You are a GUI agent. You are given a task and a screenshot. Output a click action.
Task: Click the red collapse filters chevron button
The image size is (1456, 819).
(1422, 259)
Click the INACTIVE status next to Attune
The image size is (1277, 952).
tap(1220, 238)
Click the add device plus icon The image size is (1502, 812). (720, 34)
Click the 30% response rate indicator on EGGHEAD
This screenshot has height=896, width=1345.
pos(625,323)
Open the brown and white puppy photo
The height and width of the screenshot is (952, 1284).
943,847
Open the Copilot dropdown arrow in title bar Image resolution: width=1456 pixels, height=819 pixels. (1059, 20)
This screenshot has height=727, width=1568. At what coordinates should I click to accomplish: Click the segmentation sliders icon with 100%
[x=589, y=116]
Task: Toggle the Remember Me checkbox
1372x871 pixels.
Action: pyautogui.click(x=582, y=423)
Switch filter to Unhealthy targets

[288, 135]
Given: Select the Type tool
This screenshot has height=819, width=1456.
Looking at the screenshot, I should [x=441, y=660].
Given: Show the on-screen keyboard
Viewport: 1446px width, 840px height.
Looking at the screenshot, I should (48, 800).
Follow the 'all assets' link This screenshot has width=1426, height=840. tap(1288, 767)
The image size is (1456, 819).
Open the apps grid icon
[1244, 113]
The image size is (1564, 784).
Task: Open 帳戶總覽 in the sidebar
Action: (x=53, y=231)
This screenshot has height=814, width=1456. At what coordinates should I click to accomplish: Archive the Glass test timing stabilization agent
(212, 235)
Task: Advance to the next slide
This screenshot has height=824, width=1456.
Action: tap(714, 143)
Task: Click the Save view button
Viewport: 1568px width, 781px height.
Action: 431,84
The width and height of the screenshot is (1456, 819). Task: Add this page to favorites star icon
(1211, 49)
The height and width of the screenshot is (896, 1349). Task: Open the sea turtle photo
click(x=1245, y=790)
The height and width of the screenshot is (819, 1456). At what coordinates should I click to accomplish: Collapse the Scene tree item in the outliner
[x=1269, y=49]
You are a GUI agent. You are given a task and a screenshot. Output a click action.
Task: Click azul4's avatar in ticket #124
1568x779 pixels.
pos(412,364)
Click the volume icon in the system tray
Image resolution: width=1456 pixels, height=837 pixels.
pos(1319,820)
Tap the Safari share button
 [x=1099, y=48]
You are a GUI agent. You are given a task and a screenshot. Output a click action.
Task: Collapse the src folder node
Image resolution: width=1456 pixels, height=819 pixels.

**Task instructions**. Could you output, exactly and with nothing else, the lines from the start of the records through the line containing "Open the Copilot"?

**Written response**.
You are a GUI agent. You are given a task and a screenshot. Output a click action.
Task: Click the red collapse filters chevron button
The image size is (1456, 819).
(1422, 259)
Click the INACTIVE status next to Attune
The image size is (1277, 952).
tap(1220, 238)
Click the add device plus icon The image size is (1502, 812). (720, 34)
Click the 30% response rate indicator on EGGHEAD
This screenshot has height=896, width=1345.
pos(625,323)
Open the brown and white puppy photo
The height and width of the screenshot is (952, 1284).
943,847
Open the Copilot dropdown arrow in title bar Image resolution: width=1456 pixels, height=819 pixels. (1059, 20)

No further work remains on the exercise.